Erklärung

[349] Erklärung. (Beredsamkeit)

Erklären ist so viel, als klar oder verständlich machen; so daß die Erklärung überhaupt ein solcher Theil der Rede ist, wodurch etwas klar gemacht wird. Man braucht aber das Wort besonders von den Fällen, wo der genaue Sinn eines Worts klar, oder wo der Begriff, den das Wort ausdrükt, deutlich gemacht wird. Im ersten Fall erklärt man das Wort oder den Namen der Sache, im andern Fall den Begriff.

Die Redner brauchen beyde Arten der Erklärungen, wie die Philosophen, aber nicht so ofte, weil sie nicht in dem Fall sind, die ersten Begriffe aller Sachen, wovon sie reden, festzusetzen, wie diejenigen Philosophen, welche für Personen schreiben, die Wissenschaften erlernen wollen. Der Redner spricht selten, oder vielleicht gar nie von Materien, die seinen Zuhörern ganz unbekannt sind, und davon er ihnen die Begriffe erklären müßte. Er würde sich daher sehr lächerlich machen, wenn er den steifen Vortrag des Philosophen, jede Materie durch Vorausschikung der Erklärung der dabey vorkommenden Begriffe anzufangen, nachahmen wollte, wie ehedem einige unverständige Redner und Schriftsteller in Deutschland, als die Wolffische Methode zu philosophiren noch neu war, gethan haben. Doch muß man auch auf der andern Seite nicht denken, daß der Redner nie erklären dürfe: es kommen Fälle vor, wo die Erklärungen ihm höchst wichtig sind.

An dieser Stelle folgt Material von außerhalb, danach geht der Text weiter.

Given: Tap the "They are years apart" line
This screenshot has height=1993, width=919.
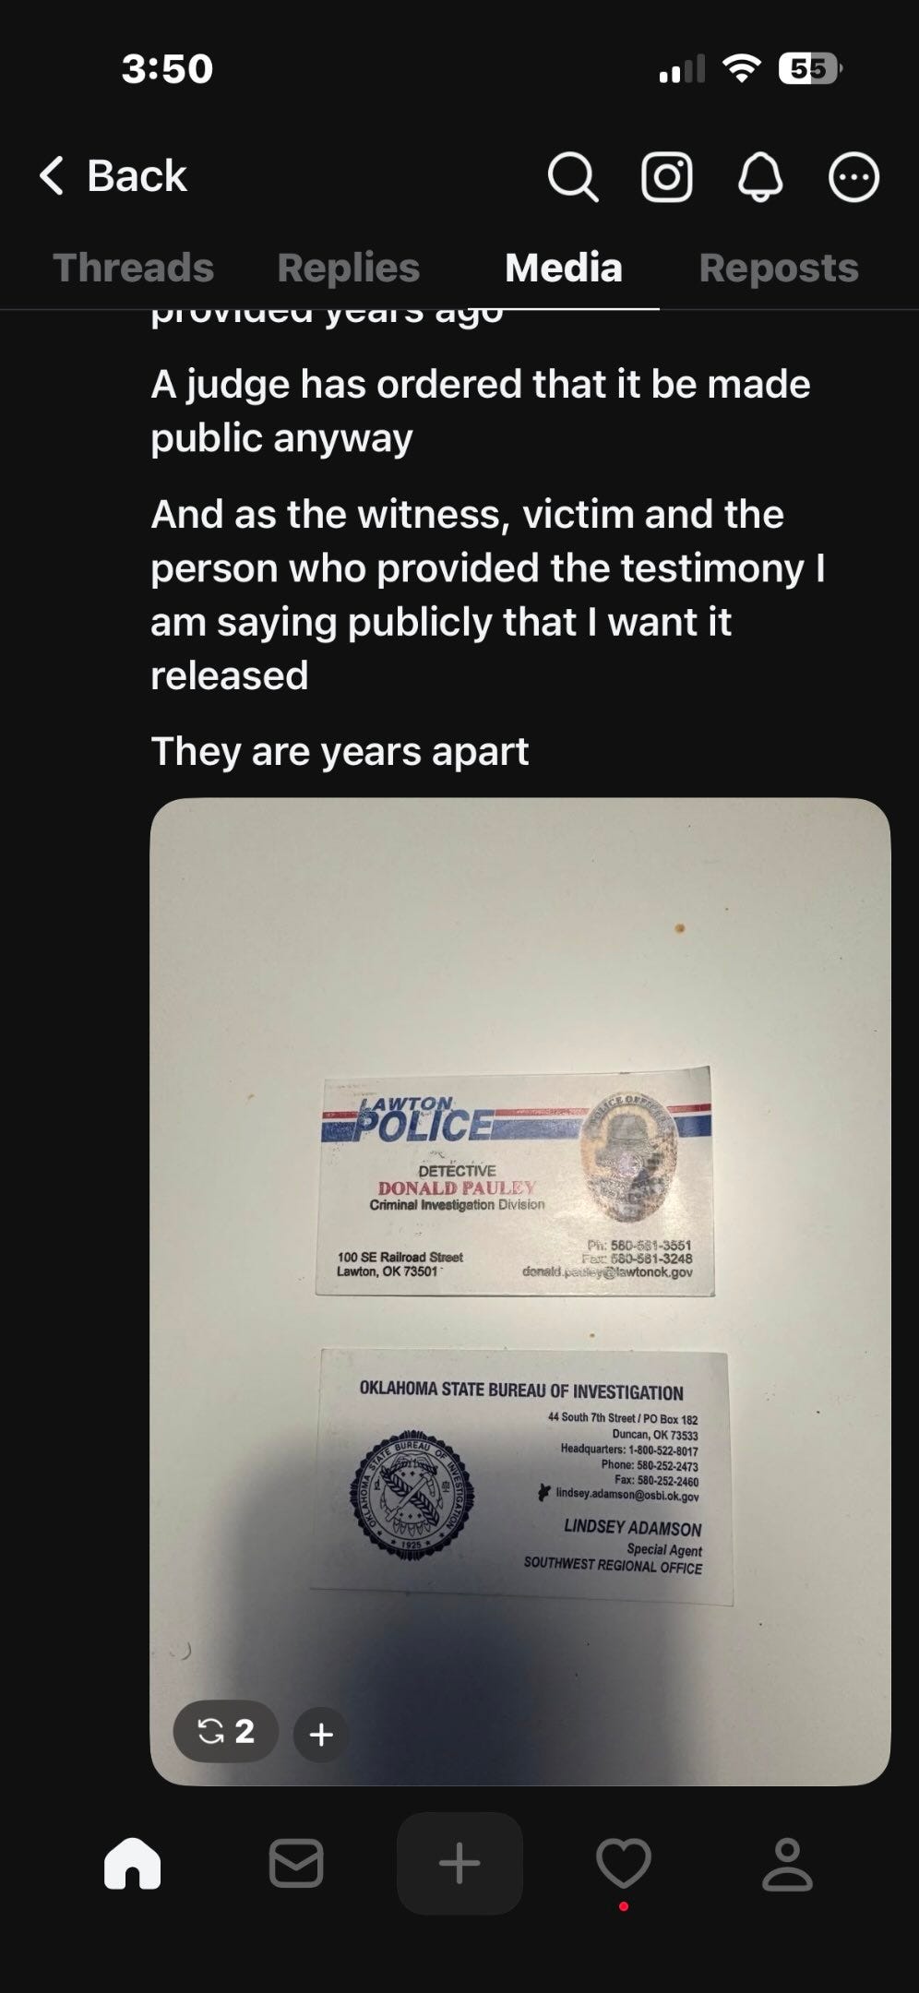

Die Betrachtung dieser Fälle, und wie der Redner mit der Erklärung verfahren soll, gehören also in die Rhetorik.

Es ist an seinem Ort1 angemerkt worden, daß die Erklärungen unter die Beweisgründe gehören. Sie werden dem Redner nothwendig, wenn das, was er zu beweisen hat, aus genauer Entwiklung und Gegeneinanderhaltung der Begriffe kann erhärtet werden. In den beweisenden Reden kommt es meistentheils darauf an, daß gezeiget werde, ob ein gewisser allgemeiner Begriff auf eine besondere Sache, auf eine Person, eine That, ein Unternehmen, angewendet werden könne oder nicht. Dieses kann selten geschehen, ohne daß der allgemeine Begriff durch die Erklärung bestimmt und entwikelt werde. Der Redner muß also, wie der Philosoph, eine Fertigkeit im Erklären besitzen. Was hiezu gehöre, und wie man dazu gelange, wird in der Vernunftlehre gezeiget.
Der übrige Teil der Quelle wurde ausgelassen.